Chua P R, Roeder G S
Department of Molecular, Cellular, and Developmental Biology, Yale University, New Haven, Connecticut 06520-8103, USA.
Cell. 1998 May 1;93(3):349-59. doi: 10.1016/s0092-8674(00)81164-2.
We describe the identification and characterization of the Saccharomyces cerevisiae ZIP2 gene, which encodes a novel meiosis-specific protein essential for synaptonemal complex formation. In the zip2 mutant, chromosomes are homologously paired but not synapsed. The Zip2 protein localizes to discrete foci on meiotic chromosomes; these foci correspond to sites of convergence between paired homologs that are believed to be sites of synapsis initiation. Localization of Zip2p requires the initiation of meiotic recombination. In a mutant defective in double-strand break repair, Zip2p colocalizes with proteins involved in double-strand break formation and processing.

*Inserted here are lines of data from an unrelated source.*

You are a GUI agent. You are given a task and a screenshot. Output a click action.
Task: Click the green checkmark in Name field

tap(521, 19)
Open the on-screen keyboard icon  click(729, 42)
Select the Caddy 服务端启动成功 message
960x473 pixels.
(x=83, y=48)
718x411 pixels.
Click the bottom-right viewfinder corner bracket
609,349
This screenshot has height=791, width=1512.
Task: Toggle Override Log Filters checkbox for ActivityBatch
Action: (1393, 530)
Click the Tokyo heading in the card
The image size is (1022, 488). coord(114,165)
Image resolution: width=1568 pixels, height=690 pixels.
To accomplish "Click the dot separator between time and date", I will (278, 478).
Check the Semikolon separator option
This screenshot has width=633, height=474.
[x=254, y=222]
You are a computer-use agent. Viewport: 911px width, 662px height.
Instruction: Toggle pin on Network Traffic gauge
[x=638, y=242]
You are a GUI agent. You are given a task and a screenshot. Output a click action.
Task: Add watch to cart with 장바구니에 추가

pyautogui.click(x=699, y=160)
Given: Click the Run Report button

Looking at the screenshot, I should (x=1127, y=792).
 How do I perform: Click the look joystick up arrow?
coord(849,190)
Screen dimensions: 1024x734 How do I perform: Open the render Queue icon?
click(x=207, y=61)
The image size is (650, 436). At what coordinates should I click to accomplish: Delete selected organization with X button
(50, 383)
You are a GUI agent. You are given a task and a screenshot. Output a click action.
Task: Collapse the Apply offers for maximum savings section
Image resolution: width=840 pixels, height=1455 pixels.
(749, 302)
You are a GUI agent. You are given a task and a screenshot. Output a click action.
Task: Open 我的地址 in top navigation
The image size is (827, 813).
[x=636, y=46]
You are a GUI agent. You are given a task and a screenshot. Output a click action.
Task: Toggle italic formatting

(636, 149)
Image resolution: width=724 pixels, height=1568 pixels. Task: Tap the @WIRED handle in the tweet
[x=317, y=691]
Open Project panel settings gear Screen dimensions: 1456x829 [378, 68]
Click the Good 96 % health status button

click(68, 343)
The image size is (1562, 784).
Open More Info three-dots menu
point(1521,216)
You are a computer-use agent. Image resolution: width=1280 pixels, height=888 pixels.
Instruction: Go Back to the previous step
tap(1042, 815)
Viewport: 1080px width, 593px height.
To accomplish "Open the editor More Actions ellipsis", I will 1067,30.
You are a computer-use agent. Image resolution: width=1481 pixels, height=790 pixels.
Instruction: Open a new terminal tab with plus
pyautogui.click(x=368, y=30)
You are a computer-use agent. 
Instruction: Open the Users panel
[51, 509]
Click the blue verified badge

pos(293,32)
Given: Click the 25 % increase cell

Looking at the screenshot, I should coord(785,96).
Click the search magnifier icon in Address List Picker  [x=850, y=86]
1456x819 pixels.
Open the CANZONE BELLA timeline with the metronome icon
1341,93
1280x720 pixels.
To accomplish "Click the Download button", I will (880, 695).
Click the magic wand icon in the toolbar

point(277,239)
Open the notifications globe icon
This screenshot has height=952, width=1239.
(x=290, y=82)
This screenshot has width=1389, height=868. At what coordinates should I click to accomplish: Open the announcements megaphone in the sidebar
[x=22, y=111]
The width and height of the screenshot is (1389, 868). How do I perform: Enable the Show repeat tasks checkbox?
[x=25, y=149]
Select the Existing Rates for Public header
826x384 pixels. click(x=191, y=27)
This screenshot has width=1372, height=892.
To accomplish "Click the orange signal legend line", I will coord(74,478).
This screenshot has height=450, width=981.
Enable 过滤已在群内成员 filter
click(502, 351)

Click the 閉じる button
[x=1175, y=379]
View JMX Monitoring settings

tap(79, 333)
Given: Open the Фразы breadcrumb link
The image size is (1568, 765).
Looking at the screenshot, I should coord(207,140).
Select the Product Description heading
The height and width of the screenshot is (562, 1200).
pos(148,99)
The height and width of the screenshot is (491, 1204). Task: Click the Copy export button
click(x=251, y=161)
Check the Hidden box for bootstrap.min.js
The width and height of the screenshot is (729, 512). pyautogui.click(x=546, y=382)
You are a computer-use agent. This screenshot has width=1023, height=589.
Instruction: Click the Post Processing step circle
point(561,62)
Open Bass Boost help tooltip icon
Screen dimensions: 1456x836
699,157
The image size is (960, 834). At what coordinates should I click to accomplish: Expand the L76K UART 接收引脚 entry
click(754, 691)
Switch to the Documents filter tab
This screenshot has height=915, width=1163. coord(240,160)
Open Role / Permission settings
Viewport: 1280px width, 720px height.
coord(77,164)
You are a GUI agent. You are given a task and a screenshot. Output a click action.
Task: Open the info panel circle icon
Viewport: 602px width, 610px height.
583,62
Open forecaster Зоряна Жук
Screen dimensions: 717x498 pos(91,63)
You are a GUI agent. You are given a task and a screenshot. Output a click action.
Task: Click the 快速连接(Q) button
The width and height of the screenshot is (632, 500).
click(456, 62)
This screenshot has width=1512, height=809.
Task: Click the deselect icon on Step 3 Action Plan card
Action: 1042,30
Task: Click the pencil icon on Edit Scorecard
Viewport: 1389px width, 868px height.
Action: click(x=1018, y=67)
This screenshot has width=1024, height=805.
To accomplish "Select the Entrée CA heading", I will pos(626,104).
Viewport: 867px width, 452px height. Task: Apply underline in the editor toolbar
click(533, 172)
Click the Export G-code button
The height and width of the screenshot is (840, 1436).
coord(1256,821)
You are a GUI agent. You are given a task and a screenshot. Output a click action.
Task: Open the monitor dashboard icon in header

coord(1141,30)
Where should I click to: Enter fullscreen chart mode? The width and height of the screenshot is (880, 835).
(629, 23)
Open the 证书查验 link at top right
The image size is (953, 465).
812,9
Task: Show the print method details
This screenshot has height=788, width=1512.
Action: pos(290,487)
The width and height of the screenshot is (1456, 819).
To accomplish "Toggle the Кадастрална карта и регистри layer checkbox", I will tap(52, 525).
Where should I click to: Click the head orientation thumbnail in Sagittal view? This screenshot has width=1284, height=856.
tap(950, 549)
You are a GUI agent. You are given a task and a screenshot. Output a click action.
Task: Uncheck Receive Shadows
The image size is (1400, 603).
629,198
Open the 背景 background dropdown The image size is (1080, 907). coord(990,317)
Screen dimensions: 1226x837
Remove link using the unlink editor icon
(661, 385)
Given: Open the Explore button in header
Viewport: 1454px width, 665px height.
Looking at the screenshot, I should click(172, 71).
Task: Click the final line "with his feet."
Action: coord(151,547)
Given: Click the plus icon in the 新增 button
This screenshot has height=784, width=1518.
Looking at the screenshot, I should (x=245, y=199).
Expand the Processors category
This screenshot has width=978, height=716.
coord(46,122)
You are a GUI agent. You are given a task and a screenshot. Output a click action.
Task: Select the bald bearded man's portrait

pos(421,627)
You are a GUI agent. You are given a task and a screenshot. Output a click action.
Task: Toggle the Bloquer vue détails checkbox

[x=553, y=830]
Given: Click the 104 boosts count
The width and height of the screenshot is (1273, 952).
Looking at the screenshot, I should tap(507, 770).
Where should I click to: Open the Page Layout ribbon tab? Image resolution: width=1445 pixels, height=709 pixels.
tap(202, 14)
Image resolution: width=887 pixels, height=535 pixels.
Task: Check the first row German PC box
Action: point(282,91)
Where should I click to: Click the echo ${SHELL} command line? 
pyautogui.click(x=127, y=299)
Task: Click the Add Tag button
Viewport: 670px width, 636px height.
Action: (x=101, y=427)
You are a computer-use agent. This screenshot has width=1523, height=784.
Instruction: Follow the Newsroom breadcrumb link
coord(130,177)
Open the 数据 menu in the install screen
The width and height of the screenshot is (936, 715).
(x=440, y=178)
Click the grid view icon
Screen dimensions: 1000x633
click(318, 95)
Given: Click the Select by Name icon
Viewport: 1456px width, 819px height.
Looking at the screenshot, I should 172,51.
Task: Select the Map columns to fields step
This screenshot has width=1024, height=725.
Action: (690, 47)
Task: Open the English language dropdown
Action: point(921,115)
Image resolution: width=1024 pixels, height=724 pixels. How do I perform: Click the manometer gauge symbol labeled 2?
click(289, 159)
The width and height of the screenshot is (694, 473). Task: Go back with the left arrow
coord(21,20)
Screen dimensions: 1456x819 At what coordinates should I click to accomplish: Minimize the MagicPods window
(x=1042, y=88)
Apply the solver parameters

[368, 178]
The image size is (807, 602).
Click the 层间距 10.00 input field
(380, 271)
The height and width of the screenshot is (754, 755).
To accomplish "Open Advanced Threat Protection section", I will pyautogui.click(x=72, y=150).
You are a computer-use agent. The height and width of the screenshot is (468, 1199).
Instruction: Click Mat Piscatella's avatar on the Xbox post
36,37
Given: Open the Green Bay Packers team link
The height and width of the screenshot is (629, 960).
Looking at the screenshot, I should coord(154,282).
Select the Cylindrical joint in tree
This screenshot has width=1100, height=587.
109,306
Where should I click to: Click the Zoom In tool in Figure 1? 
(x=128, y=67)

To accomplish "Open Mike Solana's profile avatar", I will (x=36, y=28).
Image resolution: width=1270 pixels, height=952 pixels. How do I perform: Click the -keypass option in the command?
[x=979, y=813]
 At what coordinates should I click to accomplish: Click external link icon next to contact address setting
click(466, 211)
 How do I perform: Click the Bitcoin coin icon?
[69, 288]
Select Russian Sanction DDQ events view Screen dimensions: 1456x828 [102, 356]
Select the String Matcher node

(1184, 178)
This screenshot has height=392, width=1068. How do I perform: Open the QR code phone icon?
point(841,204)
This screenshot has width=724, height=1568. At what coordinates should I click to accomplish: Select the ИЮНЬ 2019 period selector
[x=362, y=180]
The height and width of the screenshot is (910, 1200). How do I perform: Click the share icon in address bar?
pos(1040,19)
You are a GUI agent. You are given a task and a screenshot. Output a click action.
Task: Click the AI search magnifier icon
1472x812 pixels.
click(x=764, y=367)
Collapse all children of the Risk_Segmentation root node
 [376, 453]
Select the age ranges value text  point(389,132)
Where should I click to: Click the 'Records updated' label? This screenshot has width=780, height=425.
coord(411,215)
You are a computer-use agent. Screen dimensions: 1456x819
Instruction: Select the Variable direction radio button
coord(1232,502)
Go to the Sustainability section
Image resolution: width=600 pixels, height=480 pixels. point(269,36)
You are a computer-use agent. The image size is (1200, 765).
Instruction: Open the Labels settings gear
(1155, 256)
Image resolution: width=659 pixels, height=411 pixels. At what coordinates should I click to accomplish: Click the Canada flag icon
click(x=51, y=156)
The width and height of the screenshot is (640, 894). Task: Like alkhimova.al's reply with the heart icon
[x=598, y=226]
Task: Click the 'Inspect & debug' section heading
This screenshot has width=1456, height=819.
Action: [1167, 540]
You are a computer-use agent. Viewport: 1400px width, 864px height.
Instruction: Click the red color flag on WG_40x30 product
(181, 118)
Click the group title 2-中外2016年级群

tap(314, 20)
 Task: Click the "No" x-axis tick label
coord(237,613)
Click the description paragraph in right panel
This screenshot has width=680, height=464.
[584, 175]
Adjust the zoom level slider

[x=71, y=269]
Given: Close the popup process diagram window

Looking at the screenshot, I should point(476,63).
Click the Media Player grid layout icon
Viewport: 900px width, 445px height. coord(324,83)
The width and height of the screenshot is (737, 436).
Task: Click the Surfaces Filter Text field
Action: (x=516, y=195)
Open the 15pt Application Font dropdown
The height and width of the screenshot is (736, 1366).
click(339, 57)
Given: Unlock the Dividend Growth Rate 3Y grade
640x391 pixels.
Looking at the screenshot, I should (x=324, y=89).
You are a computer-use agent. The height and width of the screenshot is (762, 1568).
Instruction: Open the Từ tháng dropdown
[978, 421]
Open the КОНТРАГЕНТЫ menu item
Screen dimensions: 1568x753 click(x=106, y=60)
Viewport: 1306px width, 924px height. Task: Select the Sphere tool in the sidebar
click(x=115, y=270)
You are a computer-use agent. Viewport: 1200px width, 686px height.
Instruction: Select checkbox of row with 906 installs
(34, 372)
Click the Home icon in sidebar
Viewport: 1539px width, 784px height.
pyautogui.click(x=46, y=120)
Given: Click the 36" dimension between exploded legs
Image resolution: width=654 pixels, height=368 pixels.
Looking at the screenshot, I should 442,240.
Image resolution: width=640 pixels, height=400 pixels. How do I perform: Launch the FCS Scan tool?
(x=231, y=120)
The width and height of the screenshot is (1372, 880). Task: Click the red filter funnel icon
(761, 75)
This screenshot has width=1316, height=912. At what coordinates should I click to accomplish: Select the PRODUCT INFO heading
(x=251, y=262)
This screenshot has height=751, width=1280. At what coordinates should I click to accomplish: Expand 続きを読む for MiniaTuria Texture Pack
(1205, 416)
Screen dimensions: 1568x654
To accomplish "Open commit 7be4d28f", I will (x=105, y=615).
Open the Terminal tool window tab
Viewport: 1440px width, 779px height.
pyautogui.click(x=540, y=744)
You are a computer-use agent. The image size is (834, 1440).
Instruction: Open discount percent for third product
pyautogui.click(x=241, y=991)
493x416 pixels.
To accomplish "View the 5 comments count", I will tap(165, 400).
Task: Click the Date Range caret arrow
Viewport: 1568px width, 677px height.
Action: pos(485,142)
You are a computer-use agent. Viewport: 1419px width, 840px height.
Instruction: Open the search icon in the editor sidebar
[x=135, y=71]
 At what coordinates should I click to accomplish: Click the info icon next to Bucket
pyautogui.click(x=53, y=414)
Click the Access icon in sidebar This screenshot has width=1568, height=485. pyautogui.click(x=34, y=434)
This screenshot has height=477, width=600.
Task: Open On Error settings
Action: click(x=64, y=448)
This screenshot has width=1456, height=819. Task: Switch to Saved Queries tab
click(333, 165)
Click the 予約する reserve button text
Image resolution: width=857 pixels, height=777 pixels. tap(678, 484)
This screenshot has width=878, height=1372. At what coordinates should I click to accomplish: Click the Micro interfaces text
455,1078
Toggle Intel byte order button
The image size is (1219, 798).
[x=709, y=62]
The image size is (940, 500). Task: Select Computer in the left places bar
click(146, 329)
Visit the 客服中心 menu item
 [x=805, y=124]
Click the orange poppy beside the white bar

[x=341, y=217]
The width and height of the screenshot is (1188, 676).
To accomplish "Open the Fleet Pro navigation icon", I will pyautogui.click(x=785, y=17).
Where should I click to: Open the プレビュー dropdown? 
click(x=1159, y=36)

We propose that Zip2p promotes the initiation of chromosome synapsis and that localization of Zip2p to sites of interhomolog recombination ensures synapsis between homologous chromosomes.
我们描述了酿酒酵母ZIP2基因的鉴定和特征,该基因编码一种对联会复合体形成至关重要的新型减数分裂特异性蛋白。在zip2突变体中,染色体同源配对但未联会。Zip2蛋白定位于减数分裂染色体上的离散位点;这些位点对应于配对同源物之间的汇聚位点,据信这些位点是联会起始位点。Zip2p的定位需要减数分裂重组的起始。在双链断裂修复缺陷的突变体中,Zip2p与参与双链断裂形成和加工的蛋白质共定位。我们提出Zip2p促进染色体联会的起始,并且Zip2p定位于同源重组位点可确保同源染色体之间的联会。